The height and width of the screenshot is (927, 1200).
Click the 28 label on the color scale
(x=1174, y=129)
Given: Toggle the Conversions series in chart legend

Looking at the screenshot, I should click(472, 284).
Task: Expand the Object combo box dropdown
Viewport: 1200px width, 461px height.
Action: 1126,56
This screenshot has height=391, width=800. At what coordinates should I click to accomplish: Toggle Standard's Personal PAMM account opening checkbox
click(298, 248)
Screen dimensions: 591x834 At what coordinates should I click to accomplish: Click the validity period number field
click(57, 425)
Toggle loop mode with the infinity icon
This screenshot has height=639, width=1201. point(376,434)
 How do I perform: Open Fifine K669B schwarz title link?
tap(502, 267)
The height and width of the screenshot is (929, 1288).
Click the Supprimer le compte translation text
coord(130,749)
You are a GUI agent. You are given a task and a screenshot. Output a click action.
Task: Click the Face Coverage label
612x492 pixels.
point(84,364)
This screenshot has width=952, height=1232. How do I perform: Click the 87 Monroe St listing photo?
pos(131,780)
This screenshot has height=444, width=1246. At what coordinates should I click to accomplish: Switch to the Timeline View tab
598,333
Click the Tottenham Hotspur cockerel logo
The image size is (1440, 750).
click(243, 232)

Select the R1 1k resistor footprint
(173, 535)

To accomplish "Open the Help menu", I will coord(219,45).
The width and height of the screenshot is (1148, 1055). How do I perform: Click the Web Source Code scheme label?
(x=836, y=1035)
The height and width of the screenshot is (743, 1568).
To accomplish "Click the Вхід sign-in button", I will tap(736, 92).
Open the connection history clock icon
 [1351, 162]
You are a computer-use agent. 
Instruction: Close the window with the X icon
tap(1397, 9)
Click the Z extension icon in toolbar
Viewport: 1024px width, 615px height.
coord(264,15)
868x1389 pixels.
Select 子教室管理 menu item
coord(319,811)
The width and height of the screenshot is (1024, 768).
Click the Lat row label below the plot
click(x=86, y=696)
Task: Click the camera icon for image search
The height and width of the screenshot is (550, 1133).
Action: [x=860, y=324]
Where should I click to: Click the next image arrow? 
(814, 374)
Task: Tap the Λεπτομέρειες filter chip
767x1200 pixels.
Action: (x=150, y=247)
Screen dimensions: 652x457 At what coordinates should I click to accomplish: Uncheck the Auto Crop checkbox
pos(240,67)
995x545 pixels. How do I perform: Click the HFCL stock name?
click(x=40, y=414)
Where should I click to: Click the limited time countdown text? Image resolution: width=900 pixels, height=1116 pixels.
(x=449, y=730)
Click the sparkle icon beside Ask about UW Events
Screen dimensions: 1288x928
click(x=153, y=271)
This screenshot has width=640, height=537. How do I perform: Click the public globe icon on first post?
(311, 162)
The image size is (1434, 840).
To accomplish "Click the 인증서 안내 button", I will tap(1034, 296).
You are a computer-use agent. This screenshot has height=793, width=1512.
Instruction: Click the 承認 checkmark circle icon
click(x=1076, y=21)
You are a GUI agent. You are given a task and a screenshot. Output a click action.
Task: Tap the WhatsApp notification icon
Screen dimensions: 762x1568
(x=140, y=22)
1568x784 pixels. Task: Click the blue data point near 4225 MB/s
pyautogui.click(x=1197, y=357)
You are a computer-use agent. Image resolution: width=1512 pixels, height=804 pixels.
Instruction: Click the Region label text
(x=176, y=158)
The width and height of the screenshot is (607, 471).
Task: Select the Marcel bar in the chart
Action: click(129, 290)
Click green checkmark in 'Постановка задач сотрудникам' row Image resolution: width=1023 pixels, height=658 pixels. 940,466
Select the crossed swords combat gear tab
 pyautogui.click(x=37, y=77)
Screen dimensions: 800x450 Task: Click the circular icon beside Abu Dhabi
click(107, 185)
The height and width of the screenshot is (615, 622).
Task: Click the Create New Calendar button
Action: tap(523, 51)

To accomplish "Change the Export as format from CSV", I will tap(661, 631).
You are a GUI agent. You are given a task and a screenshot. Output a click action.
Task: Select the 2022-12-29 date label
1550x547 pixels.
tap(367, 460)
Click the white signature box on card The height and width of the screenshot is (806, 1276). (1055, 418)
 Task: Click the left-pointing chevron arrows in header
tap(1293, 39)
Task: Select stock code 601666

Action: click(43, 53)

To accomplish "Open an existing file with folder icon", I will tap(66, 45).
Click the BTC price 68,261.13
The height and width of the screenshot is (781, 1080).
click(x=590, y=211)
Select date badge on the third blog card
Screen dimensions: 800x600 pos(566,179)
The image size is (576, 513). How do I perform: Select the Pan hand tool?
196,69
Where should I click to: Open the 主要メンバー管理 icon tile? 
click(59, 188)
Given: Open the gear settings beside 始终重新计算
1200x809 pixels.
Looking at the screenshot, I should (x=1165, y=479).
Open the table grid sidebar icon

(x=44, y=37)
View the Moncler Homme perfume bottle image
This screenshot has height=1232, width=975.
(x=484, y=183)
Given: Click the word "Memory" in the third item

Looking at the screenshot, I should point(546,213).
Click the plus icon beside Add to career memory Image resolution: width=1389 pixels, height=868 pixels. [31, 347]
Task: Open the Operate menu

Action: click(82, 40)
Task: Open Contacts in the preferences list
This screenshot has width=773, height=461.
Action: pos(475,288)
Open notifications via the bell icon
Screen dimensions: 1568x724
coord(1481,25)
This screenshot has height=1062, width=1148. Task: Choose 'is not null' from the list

****************

### Direction:
Rewrite all the records, replacing "Help menu" with "View menu" and leaving every other character as it is.

### Written solution:
The height and width of the screenshot is (927, 1200).
Click the 28 label on the color scale
(x=1174, y=129)
Given: Toggle the Conversions series in chart legend

Looking at the screenshot, I should click(472, 284).
Task: Expand the Object combo box dropdown
Viewport: 1200px width, 461px height.
Action: 1126,56
This screenshot has height=391, width=800. At what coordinates should I click to accomplish: Toggle Standard's Personal PAMM account opening checkbox
click(298, 248)
Screen dimensions: 591x834 At what coordinates should I click to accomplish: Click the validity period number field
click(57, 425)
Toggle loop mode with the infinity icon
This screenshot has height=639, width=1201. point(376,434)
 How do I perform: Open Fifine K669B schwarz title link?
tap(502, 267)
The height and width of the screenshot is (929, 1288).
Click the Supprimer le compte translation text
coord(130,749)
You are a GUI agent. You are given a task and a screenshot. Output a click action.
Task: Click the Face Coverage label
612x492 pixels.
point(84,364)
This screenshot has width=952, height=1232. How do I perform: Click the 87 Monroe St listing photo?
pos(131,780)
This screenshot has height=444, width=1246. At what coordinates should I click to accomplish: Switch to the Timeline View tab
598,333
Click the Tottenham Hotspur cockerel logo
The image size is (1440, 750).
click(243, 232)

Select the R1 1k resistor footprint
(173, 535)

To accomplish "Open the View menu", I will coord(219,45).
The width and height of the screenshot is (1148, 1055). How do I perform: Click the Web Source Code scheme label?
(x=836, y=1035)
The height and width of the screenshot is (743, 1568).
To accomplish "Click the Вхід sign-in button", I will tap(736, 92).
Open the connection history clock icon
 [1351, 162]
You are a computer-use agent. 
Instruction: Close the window with the X icon
tap(1397, 9)
Click the Z extension icon in toolbar
Viewport: 1024px width, 615px height.
coord(264,15)
868x1389 pixels.
Select 子教室管理 menu item
coord(319,811)
The width and height of the screenshot is (1024, 768).
Click the Lat row label below the plot
click(x=86, y=696)
Task: Click the camera icon for image search
The height and width of the screenshot is (550, 1133).
Action: [x=860, y=324]
Where should I click to: Click the next image arrow? 
(814, 374)
Task: Tap the Λεπτομέρειες filter chip
767x1200 pixels.
Action: (x=150, y=247)
Screen dimensions: 652x457 At what coordinates should I click to accomplish: Uncheck the Auto Crop checkbox
pos(240,67)
995x545 pixels. How do I perform: Click the HFCL stock name?
click(x=40, y=414)
Where should I click to: Click the limited time countdown text? Image resolution: width=900 pixels, height=1116 pixels.
(x=449, y=730)
Click the sparkle icon beside Ask about UW Events
Screen dimensions: 1288x928
click(x=153, y=271)
This screenshot has width=640, height=537. How do I perform: Click the public globe icon on first post?
(311, 162)
The image size is (1434, 840).
To accomplish "Click the 인증서 안내 button", I will tap(1034, 296).
You are a computer-use agent. This screenshot has height=793, width=1512.
Instruction: Click the 承認 checkmark circle icon
click(x=1076, y=21)
You are a GUI agent. You are given a task and a screenshot. Output a click action.
Task: Tap the WhatsApp notification icon
Screen dimensions: 762x1568
(x=140, y=22)
1568x784 pixels. Task: Click the blue data point near 4225 MB/s
pyautogui.click(x=1197, y=357)
You are a computer-use agent. Image resolution: width=1512 pixels, height=804 pixels.
Instruction: Click the Region label text
(x=176, y=158)
The width and height of the screenshot is (607, 471).
Task: Select the Marcel bar in the chart
Action: click(129, 290)
Click green checkmark in 'Постановка задач сотрудникам' row Image resolution: width=1023 pixels, height=658 pixels. 940,466
Select the crossed swords combat gear tab
 pyautogui.click(x=37, y=77)
Screen dimensions: 800x450 Task: Click the circular icon beside Abu Dhabi
click(107, 185)
The height and width of the screenshot is (615, 622).
Task: Click the Create New Calendar button
Action: tap(523, 51)

To accomplish "Change the Export as format from CSV", I will tap(661, 631).
You are a GUI agent. You are given a task and a screenshot. Output a click action.
Task: Select the 2022-12-29 date label
1550x547 pixels.
tap(367, 460)
Click the white signature box on card The height and width of the screenshot is (806, 1276). (1055, 418)
 Task: Click the left-pointing chevron arrows in header
tap(1293, 39)
Task: Select stock code 601666

Action: click(43, 53)

To accomplish "Open an existing file with folder icon", I will tap(66, 45).
Click the BTC price 68,261.13
The height and width of the screenshot is (781, 1080).
click(x=590, y=211)
Select date badge on the third blog card
Screen dimensions: 800x600 pos(566,179)
The image size is (576, 513). How do I perform: Select the Pan hand tool?
196,69
Where should I click to: Open the 主要メンバー管理 icon tile? 
click(59, 188)
Given: Open the gear settings beside 始终重新计算
1200x809 pixels.
Looking at the screenshot, I should (x=1165, y=479).
Open the table grid sidebar icon

(x=44, y=37)
View the Moncler Homme perfume bottle image
This screenshot has height=1232, width=975.
(x=484, y=183)
Given: Click the word "Memory" in the third item

Looking at the screenshot, I should point(546,213).
Click the plus icon beside Add to career memory Image resolution: width=1389 pixels, height=868 pixels. [31, 347]
Task: Open the Operate menu

Action: click(82, 40)
Task: Open Contacts in the preferences list
This screenshot has width=773, height=461.
Action: pos(475,288)
Open notifications via the bell icon
Screen dimensions: 1568x724
coord(1481,25)
This screenshot has height=1062, width=1148. Task: Choose 'is not null' from the list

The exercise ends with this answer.